───── Data to use
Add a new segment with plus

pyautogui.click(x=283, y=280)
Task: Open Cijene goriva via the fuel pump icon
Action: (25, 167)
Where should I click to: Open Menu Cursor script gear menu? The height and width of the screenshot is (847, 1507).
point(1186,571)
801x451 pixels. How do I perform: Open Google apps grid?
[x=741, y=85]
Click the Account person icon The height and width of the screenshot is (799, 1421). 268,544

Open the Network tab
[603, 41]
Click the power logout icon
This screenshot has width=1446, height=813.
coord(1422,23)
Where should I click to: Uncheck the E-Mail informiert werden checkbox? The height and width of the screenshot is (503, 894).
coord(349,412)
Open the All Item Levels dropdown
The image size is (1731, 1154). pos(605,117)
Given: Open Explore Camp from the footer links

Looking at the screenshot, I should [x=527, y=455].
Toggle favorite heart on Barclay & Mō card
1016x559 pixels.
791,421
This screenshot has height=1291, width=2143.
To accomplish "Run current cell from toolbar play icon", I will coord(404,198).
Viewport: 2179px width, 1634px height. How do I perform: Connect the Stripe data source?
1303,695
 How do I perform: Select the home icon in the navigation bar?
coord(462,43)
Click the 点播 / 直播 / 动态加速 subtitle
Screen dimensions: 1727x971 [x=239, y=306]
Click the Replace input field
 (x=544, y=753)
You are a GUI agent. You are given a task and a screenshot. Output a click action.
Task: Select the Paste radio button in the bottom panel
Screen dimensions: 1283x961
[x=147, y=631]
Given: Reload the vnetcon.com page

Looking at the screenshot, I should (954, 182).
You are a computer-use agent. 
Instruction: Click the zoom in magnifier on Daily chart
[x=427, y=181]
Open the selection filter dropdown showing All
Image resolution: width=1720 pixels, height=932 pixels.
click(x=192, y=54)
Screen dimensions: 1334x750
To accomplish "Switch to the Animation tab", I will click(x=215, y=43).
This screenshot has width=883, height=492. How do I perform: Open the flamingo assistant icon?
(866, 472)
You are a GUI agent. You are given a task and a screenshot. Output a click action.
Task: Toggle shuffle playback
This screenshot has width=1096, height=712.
──────────
#### [Instructions for the task]
From first line to last, transcribe the material exactly.

#### [Response area]
Add a new segment with plus

pyautogui.click(x=283, y=280)
Task: Open Cijene goriva via the fuel pump icon
Action: (25, 167)
Where should I click to: Open Menu Cursor script gear menu? The height and width of the screenshot is (847, 1507).
point(1186,571)
801x451 pixels. How do I perform: Open Google apps grid?
[x=741, y=85]
Click the Account person icon The height and width of the screenshot is (799, 1421). 268,544

Open the Network tab
[603, 41]
Click the power logout icon
This screenshot has width=1446, height=813.
coord(1422,23)
Where should I click to: Uncheck the E-Mail informiert werden checkbox? The height and width of the screenshot is (503, 894).
coord(349,412)
Open the All Item Levels dropdown
The image size is (1731, 1154). pos(605,117)
Given: Open Explore Camp from the footer links

Looking at the screenshot, I should [x=527, y=455].
Toggle favorite heart on Barclay & Mō card
1016x559 pixels.
791,421
This screenshot has height=1291, width=2143.
To accomplish "Run current cell from toolbar play icon", I will coord(404,198).
Viewport: 2179px width, 1634px height. How do I perform: Connect the Stripe data source?
1303,695
 How do I perform: Select the home icon in the navigation bar?
coord(462,43)
Click the 点播 / 直播 / 动态加速 subtitle
Screen dimensions: 1727x971 [x=239, y=306]
Click the Replace input field
 (x=544, y=753)
You are a GUI agent. You are given a task and a screenshot. Output a click action.
Task: Select the Paste radio button in the bottom panel
Screen dimensions: 1283x961
[x=147, y=631]
Given: Reload the vnetcon.com page

Looking at the screenshot, I should (954, 182).
You are a computer-use agent. 
Instruction: Click the zoom in magnifier on Daily chart
[x=427, y=181]
Open the selection filter dropdown showing All
Image resolution: width=1720 pixels, height=932 pixels.
click(x=192, y=54)
Screen dimensions: 1334x750
To accomplish "Switch to the Animation tab", I will click(x=215, y=43).
This screenshot has width=883, height=492. How do I perform: Open the flamingo assistant icon?
(866, 472)
You are a GUI agent. You are given a task and a screenshot. Output a click action.
Task: Toggle shuffle playback
This screenshot has width=1096, height=712.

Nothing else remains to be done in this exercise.